## INPUT DATA
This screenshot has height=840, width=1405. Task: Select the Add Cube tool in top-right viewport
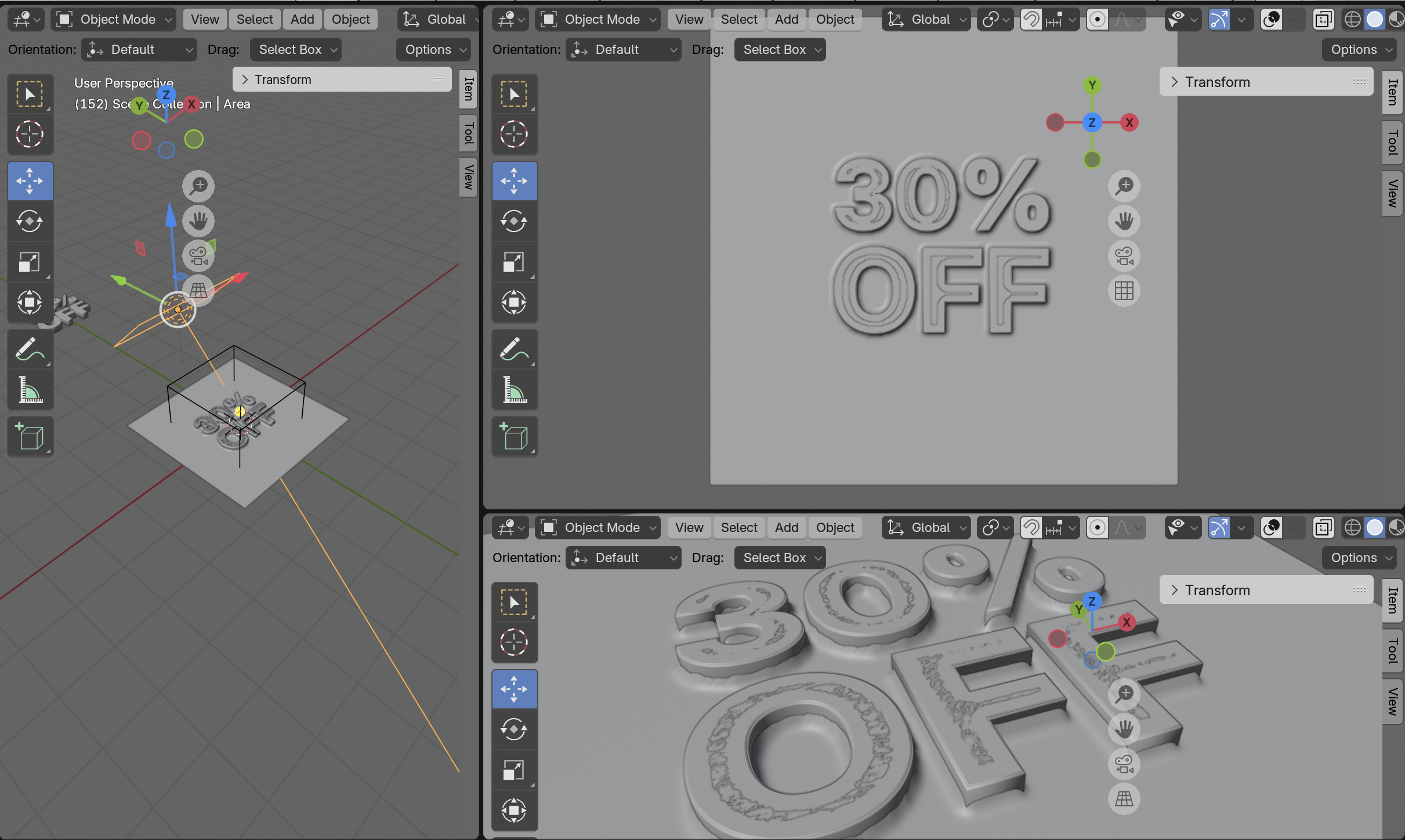514,436
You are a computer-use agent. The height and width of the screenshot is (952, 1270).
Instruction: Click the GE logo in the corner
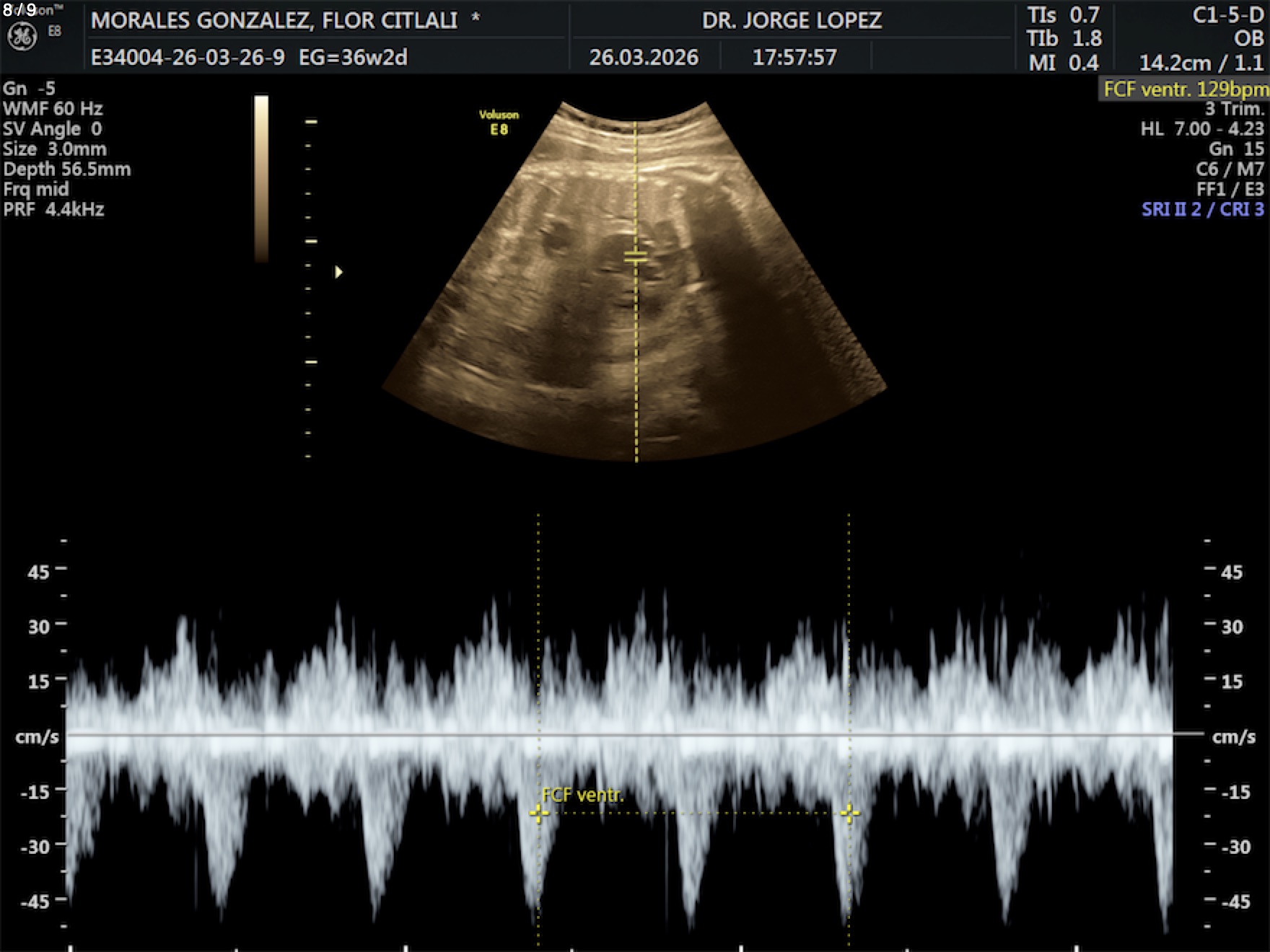coord(22,36)
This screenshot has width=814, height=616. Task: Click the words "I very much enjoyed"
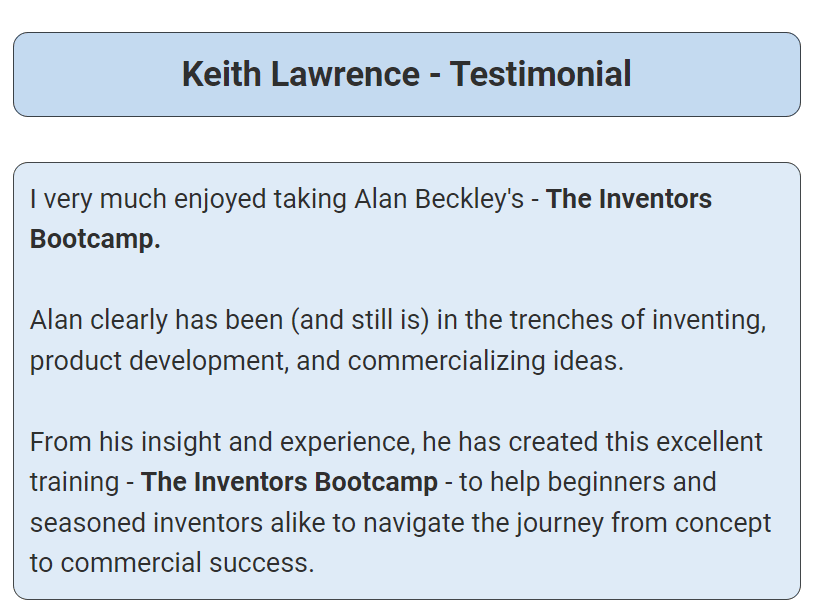(x=148, y=199)
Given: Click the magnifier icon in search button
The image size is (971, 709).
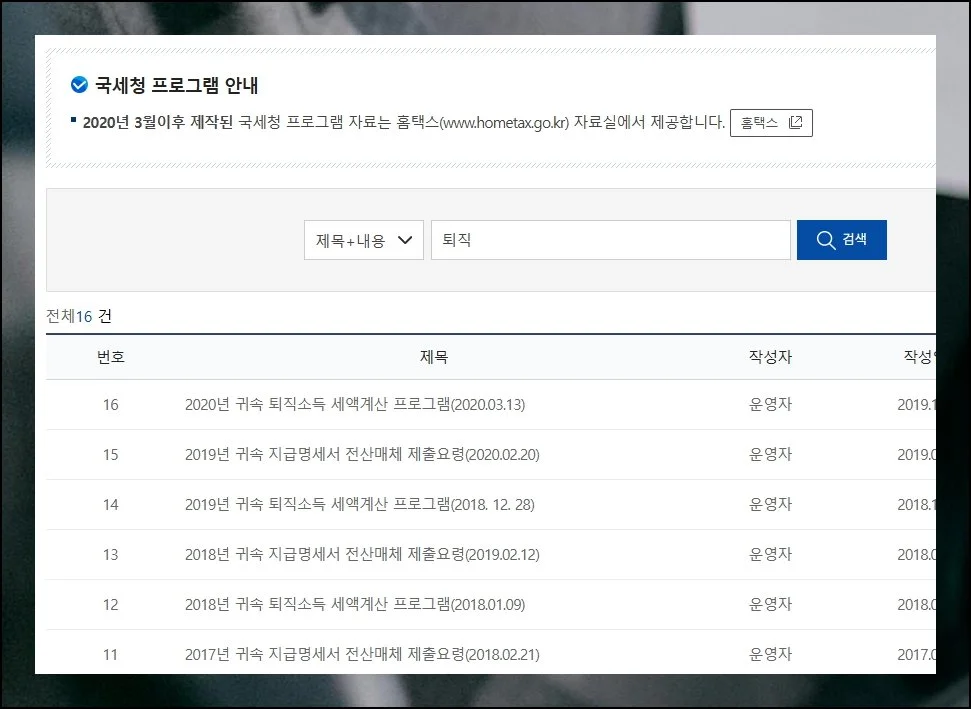Looking at the screenshot, I should 825,240.
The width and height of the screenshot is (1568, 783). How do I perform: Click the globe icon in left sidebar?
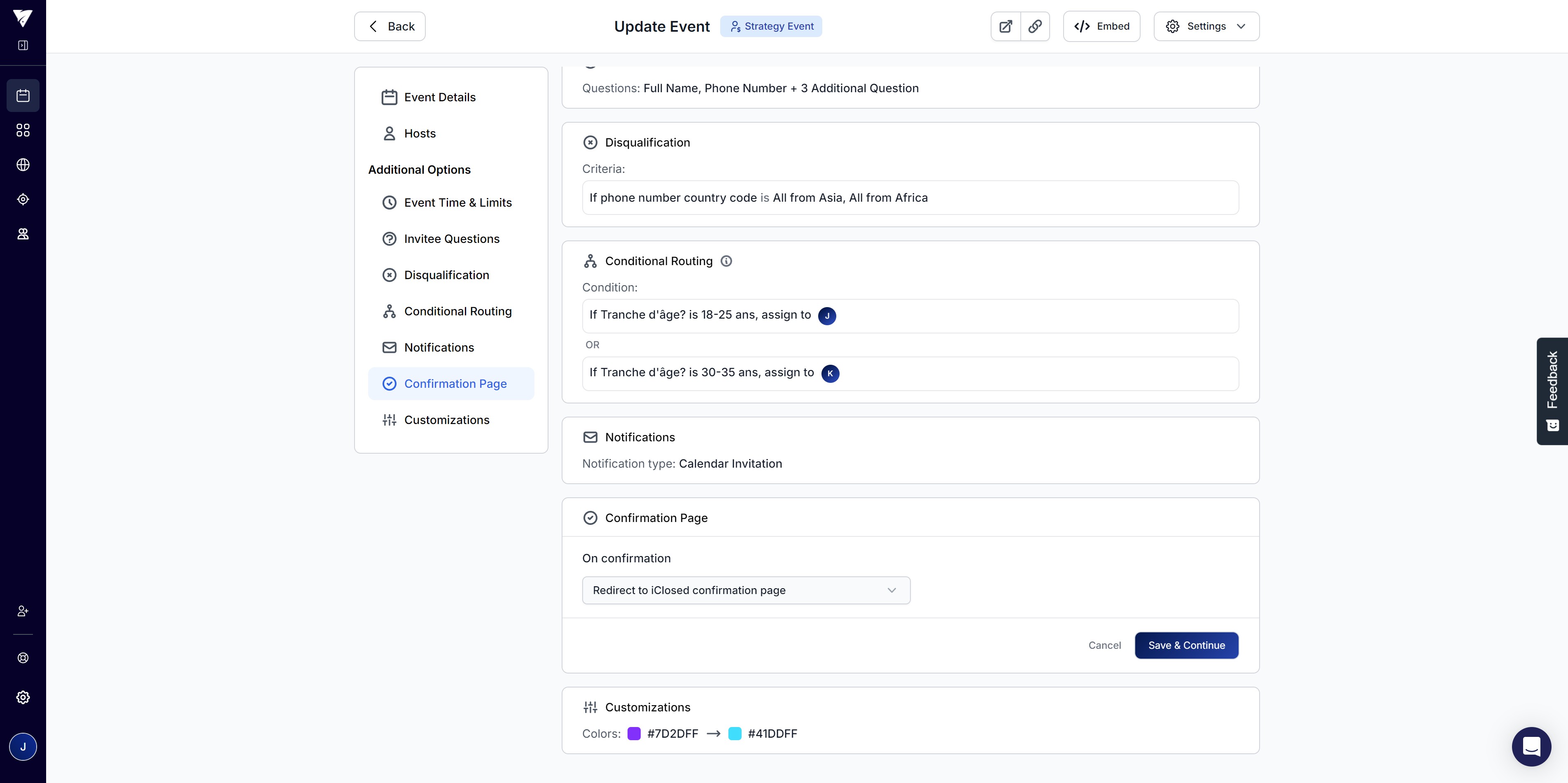[23, 165]
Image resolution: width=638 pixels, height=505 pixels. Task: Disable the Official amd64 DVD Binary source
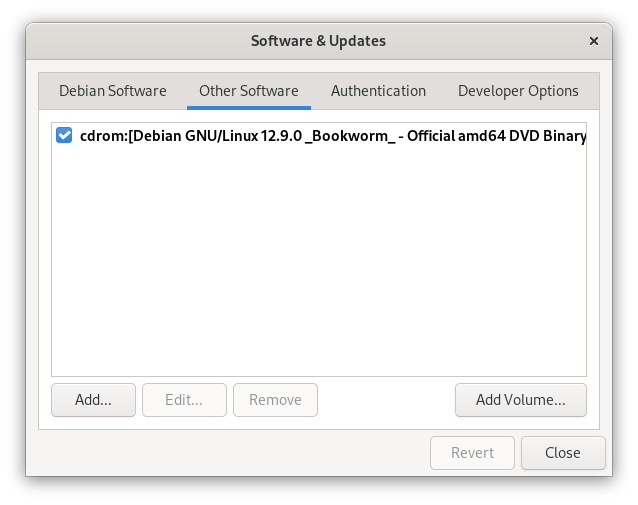(x=64, y=136)
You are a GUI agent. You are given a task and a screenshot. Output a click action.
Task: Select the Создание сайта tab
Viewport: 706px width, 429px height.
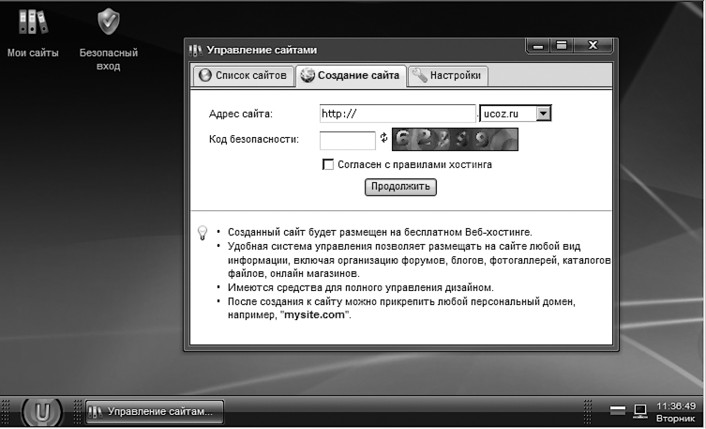351,75
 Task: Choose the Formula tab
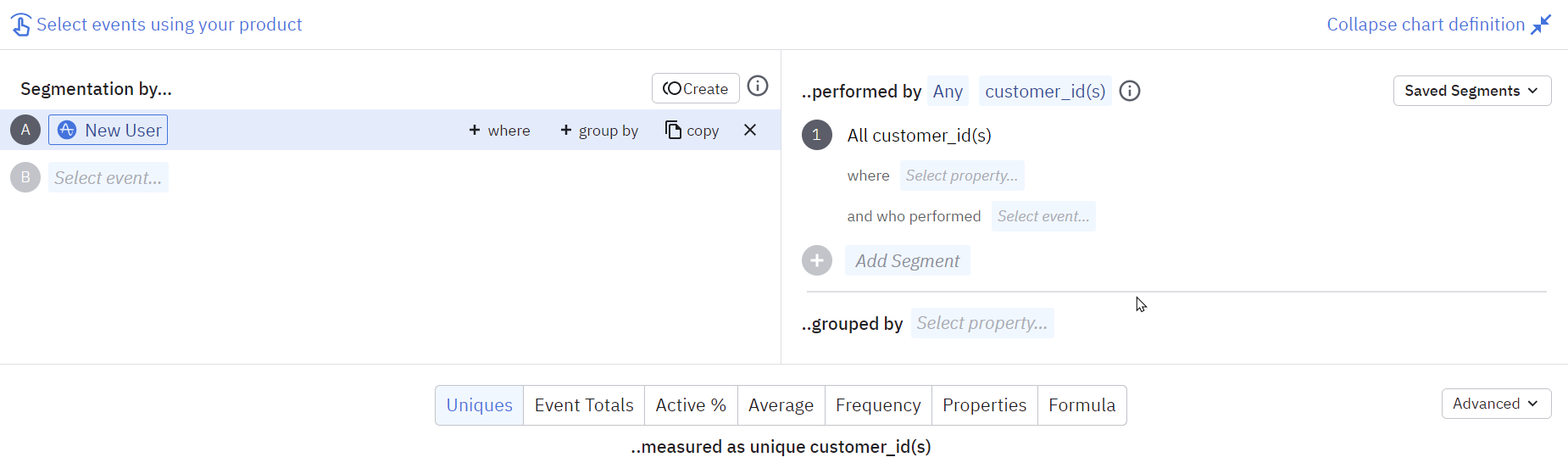1081,405
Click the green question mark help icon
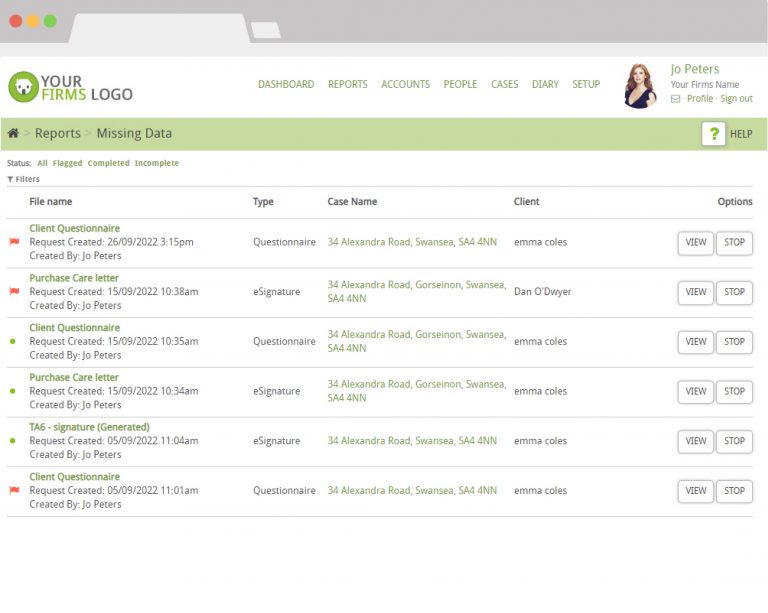Screen dimensions: 768x613 click(713, 134)
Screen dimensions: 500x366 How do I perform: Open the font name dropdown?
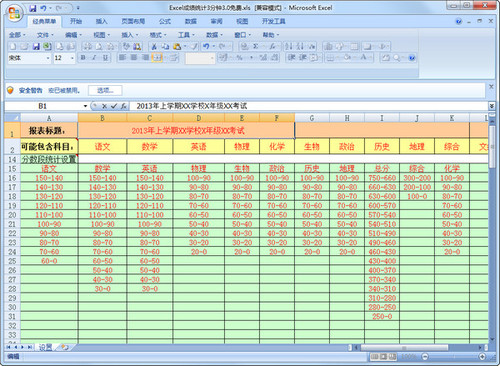48,58
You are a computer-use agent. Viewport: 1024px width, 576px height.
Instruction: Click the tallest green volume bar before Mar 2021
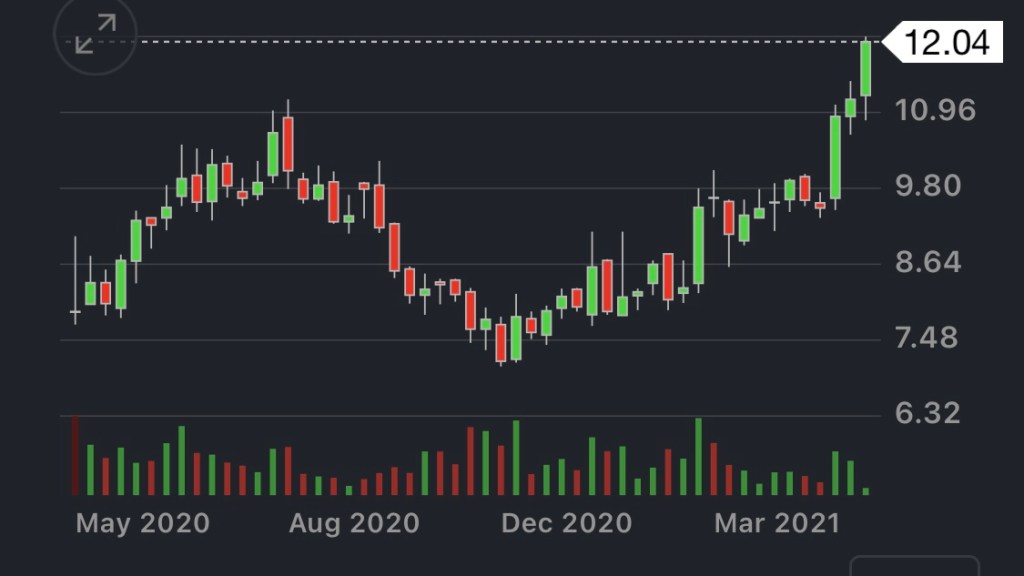click(x=698, y=456)
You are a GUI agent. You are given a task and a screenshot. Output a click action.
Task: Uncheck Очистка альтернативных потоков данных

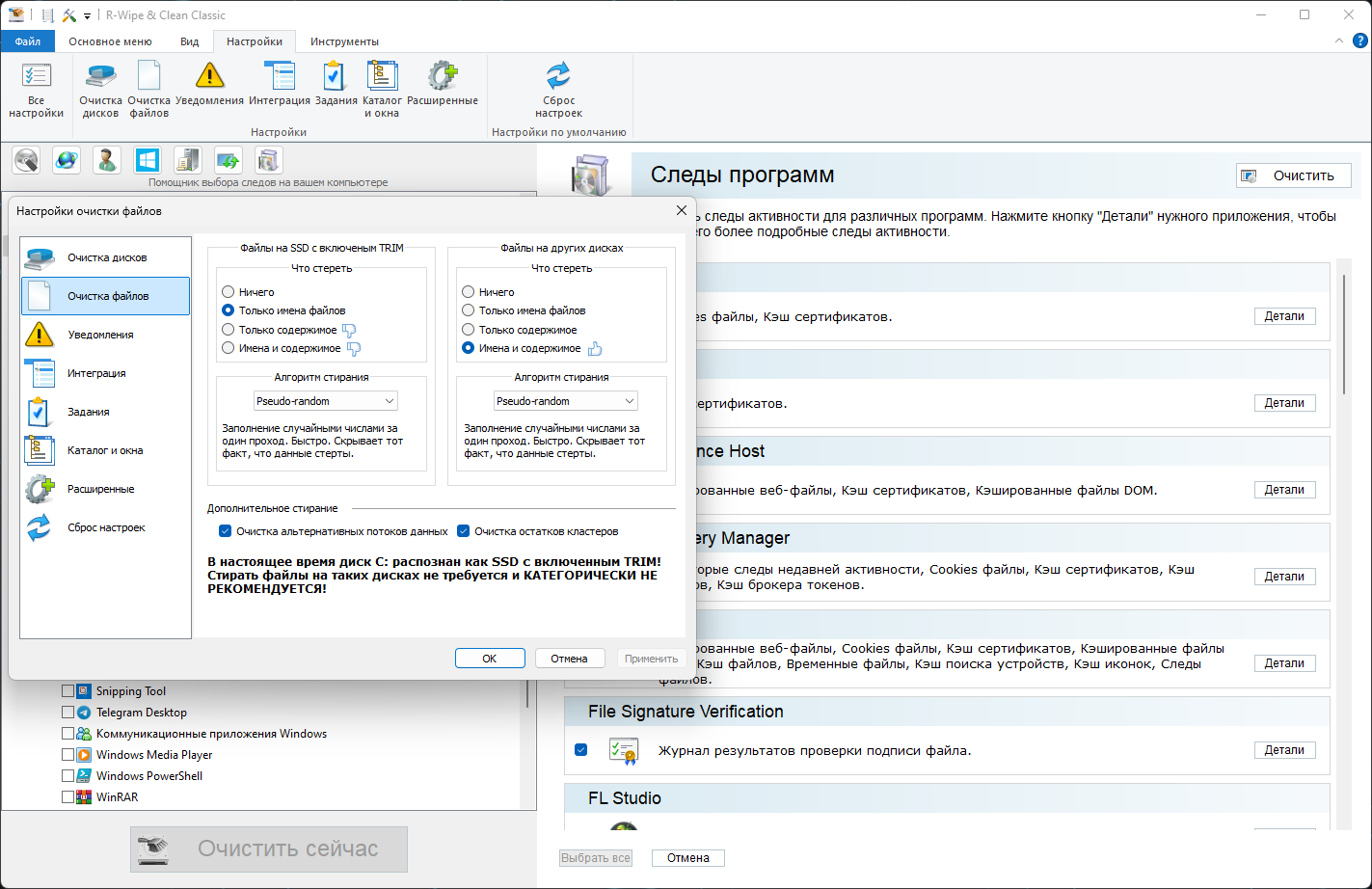(226, 531)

## WORK REQUIRED
Arrange the items, beginning at the line that contains "Screen dimensions: 500x366" and continuing through the end of the items, as a two-column CSV with the headers text and answer. Give one row per item, put each value in a single quoted field with line breaks replaced by spaces, and leave out the pictures.

## SOLVED EXERCISE
text,answer
"Screen dimensions: 500x366 How do I perform: Open the font name dropdown?","48,58"
"You are a computer-use agent. Viewport: 1024px width, 576px height. Instruction: Click the tallest green volume bar before Mar 2021","click(x=698, y=456)"
"You are a GUI agent. You are given a task and a screenshot. Output a click action. Task: Uncheck Очистка альтернативных потоков данных","(226, 531)"